[Start of section]
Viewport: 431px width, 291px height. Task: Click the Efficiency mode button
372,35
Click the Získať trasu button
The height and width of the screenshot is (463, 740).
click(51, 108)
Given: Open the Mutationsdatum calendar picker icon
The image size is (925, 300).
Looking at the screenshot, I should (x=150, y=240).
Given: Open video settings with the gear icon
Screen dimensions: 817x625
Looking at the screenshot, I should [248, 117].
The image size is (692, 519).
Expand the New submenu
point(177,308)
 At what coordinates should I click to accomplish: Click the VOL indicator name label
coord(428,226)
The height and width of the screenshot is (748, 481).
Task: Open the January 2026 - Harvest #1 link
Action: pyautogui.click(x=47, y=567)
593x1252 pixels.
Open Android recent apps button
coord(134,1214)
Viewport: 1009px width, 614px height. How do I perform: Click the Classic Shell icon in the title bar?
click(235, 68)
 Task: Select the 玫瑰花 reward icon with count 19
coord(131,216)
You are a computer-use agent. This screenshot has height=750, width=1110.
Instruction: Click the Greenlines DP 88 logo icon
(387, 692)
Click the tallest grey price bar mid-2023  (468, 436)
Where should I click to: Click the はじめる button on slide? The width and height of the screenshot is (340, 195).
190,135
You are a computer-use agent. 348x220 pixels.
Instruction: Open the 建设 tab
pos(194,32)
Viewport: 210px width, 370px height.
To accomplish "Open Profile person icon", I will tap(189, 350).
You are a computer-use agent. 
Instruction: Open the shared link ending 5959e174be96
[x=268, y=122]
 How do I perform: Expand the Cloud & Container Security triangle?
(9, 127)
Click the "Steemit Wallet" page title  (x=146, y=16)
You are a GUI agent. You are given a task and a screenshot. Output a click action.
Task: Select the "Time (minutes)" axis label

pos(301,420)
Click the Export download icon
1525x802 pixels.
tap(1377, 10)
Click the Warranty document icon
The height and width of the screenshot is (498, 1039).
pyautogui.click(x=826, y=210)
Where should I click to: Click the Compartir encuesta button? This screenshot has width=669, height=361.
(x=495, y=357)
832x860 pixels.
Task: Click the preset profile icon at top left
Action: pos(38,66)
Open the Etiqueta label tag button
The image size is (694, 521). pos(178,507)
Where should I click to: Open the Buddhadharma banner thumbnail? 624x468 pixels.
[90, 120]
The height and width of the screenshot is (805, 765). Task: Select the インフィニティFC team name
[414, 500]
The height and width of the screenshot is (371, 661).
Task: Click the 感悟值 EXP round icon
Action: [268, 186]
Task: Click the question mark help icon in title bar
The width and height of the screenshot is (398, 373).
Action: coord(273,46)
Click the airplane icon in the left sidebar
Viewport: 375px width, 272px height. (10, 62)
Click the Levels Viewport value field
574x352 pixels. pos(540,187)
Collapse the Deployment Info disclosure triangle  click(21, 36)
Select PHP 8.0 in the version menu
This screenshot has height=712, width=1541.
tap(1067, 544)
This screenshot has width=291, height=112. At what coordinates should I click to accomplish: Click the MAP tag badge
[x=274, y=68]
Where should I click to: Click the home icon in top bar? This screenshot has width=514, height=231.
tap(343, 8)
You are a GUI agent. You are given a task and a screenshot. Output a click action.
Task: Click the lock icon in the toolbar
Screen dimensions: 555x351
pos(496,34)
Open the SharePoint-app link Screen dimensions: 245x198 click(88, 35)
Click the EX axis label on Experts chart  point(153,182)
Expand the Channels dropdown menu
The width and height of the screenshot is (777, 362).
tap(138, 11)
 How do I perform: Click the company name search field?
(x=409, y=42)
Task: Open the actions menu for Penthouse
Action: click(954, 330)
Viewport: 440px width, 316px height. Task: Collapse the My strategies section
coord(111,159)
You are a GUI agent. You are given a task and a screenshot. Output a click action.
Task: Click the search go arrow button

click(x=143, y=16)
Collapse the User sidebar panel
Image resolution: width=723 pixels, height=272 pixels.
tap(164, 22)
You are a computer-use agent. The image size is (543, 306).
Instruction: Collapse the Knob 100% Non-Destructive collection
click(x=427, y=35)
[End of section]
With no additions or omissions, transcribe every record.

Viewport: 431px width, 291px height. Task: Click the Efficiency mode button
372,35
Click the Získať trasu button
The height and width of the screenshot is (463, 740).
click(51, 108)
Given: Open the Mutationsdatum calendar picker icon
The image size is (925, 300).
Looking at the screenshot, I should (x=150, y=240).
Given: Open video settings with the gear icon
Screen dimensions: 817x625
Looking at the screenshot, I should [248, 117].
The image size is (692, 519).
Expand the New submenu
point(177,308)
 At what coordinates should I click to accomplish: Click the VOL indicator name label
coord(428,226)
The height and width of the screenshot is (748, 481).
Task: Open the January 2026 - Harvest #1 link
Action: pyautogui.click(x=47, y=567)
593x1252 pixels.
Open Android recent apps button
coord(134,1214)
Viewport: 1009px width, 614px height. How do I perform: Click the Classic Shell icon in the title bar?
click(235, 68)
 Task: Select the 玫瑰花 reward icon with count 19
coord(131,216)
You are a computer-use agent. This screenshot has height=750, width=1110.
Instruction: Click the Greenlines DP 88 logo icon
(387, 692)
Click the tallest grey price bar mid-2023  (468, 436)
Where should I click to: Click the はじめる button on slide? The width and height of the screenshot is (340, 195).
190,135
You are a computer-use agent. 348x220 pixels.
Instruction: Open the 建设 tab
pos(194,32)
Viewport: 210px width, 370px height.
To accomplish "Open Profile person icon", I will tap(189, 350).
You are a computer-use agent. 
Instruction: Open the shared link ending 5959e174be96
[x=268, y=122]
 How do I perform: Expand the Cloud & Container Security triangle?
(9, 127)
Click the "Steemit Wallet" page title  (x=146, y=16)
You are a GUI agent. You are given a task and a screenshot. Output a click action.
Task: Select the "Time (minutes)" axis label

pos(301,420)
Click the Export download icon
1525x802 pixels.
tap(1377, 10)
Click the Warranty document icon
The height and width of the screenshot is (498, 1039).
pyautogui.click(x=826, y=210)
Where should I click to: Click the Compartir encuesta button? This screenshot has width=669, height=361.
(x=495, y=357)
832x860 pixels.
Task: Click the preset profile icon at top left
Action: pos(38,66)
Open the Etiqueta label tag button
The image size is (694, 521). pos(178,507)
Where should I click to: Open the Buddhadharma banner thumbnail? 624x468 pixels.
[90, 120]
The height and width of the screenshot is (805, 765). Task: Select the インフィニティFC team name
[414, 500]
The height and width of the screenshot is (371, 661).
Task: Click the 感悟值 EXP round icon
Action: [268, 186]
Task: Click the question mark help icon in title bar
The width and height of the screenshot is (398, 373).
Action: coord(273,46)
Click the airplane icon in the left sidebar
Viewport: 375px width, 272px height. (10, 62)
Click the Levels Viewport value field
574x352 pixels. pos(540,187)
Collapse the Deployment Info disclosure triangle  click(21, 36)
Select PHP 8.0 in the version menu
This screenshot has height=712, width=1541.
tap(1067, 544)
This screenshot has width=291, height=112. At what coordinates should I click to accomplish: Click the MAP tag badge
[x=274, y=68]
Where should I click to: Click the home icon in top bar? This screenshot has width=514, height=231.
tap(343, 8)
You are a GUI agent. You are given a task and a screenshot. Output a click action.
Task: Click the lock icon in the toolbar
Screen dimensions: 555x351
pos(496,34)
Open the SharePoint-app link Screen dimensions: 245x198 click(88, 35)
Click the EX axis label on Experts chart  point(153,182)
Expand the Channels dropdown menu
The width and height of the screenshot is (777, 362).
tap(138, 11)
 How do I perform: Click the company name search field?
(x=409, y=42)
Task: Open the actions menu for Penthouse
Action: click(954, 330)
Viewport: 440px width, 316px height. Task: Collapse the My strategies section
coord(111,159)
You are a GUI agent. You are given a task and a screenshot. Output a click action.
Task: Click the search go arrow button

click(x=143, y=16)
Collapse the User sidebar panel
Image resolution: width=723 pixels, height=272 pixels.
tap(164, 22)
You are a computer-use agent. The image size is (543, 306).
Instruction: Collapse the Knob 100% Non-Destructive collection
click(x=427, y=35)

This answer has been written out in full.